:: Material to process ::
<<<<

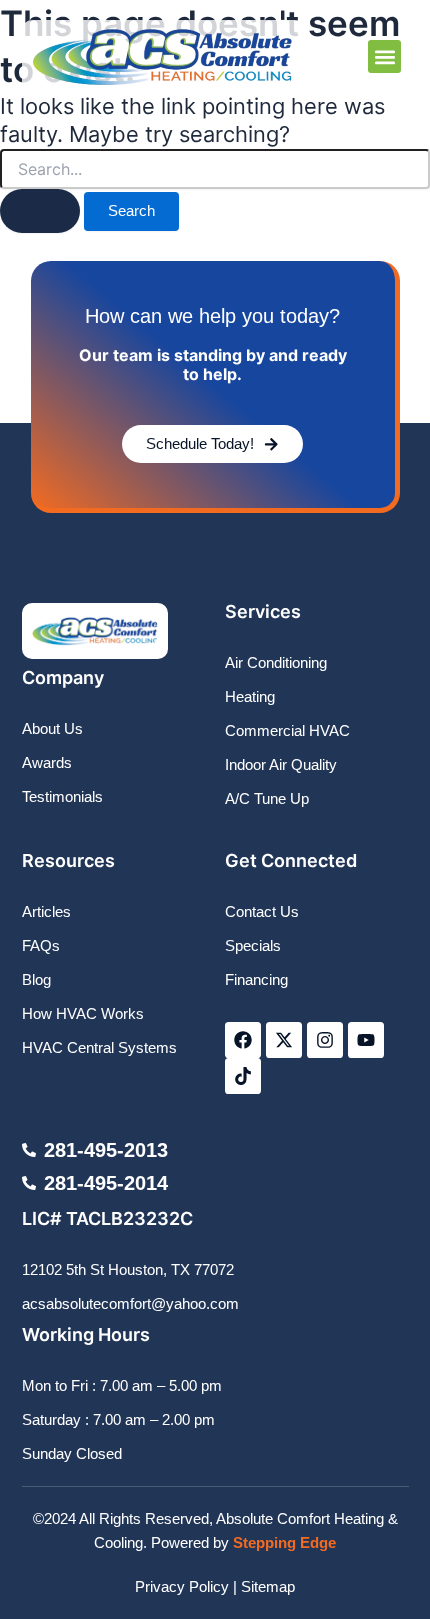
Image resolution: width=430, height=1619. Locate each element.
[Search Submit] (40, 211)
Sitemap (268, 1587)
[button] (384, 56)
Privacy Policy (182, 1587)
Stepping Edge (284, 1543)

>>>>
<<<<

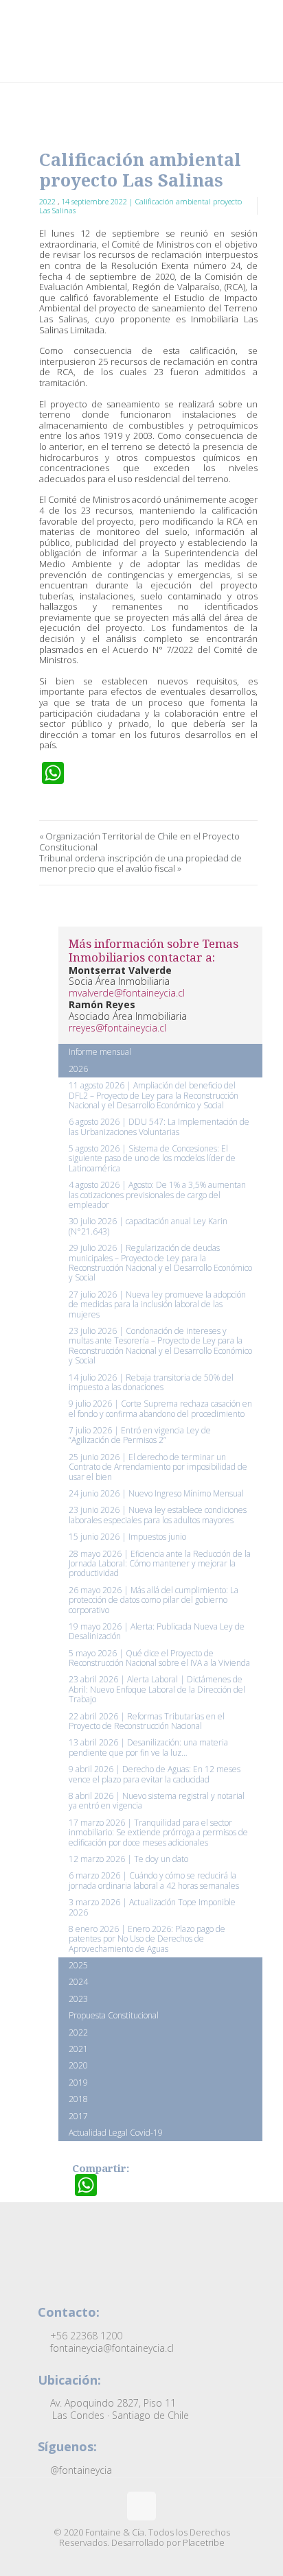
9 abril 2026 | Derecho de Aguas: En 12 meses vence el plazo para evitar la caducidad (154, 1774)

>>>>

:: Brief ::
Scan the lines above for "Image resolution: width=430, height=1619." and for "Stepping Edge (284, 1543)". Repeat exactly the line holding each of them and every line in between.

:: Exercise output ::
Image resolution: width=430, height=1619. Locate each element.
[Search Submit] (40, 211)
Sitemap (268, 1587)
[button] (384, 56)
Privacy Policy (182, 1587)
Stepping Edge (284, 1543)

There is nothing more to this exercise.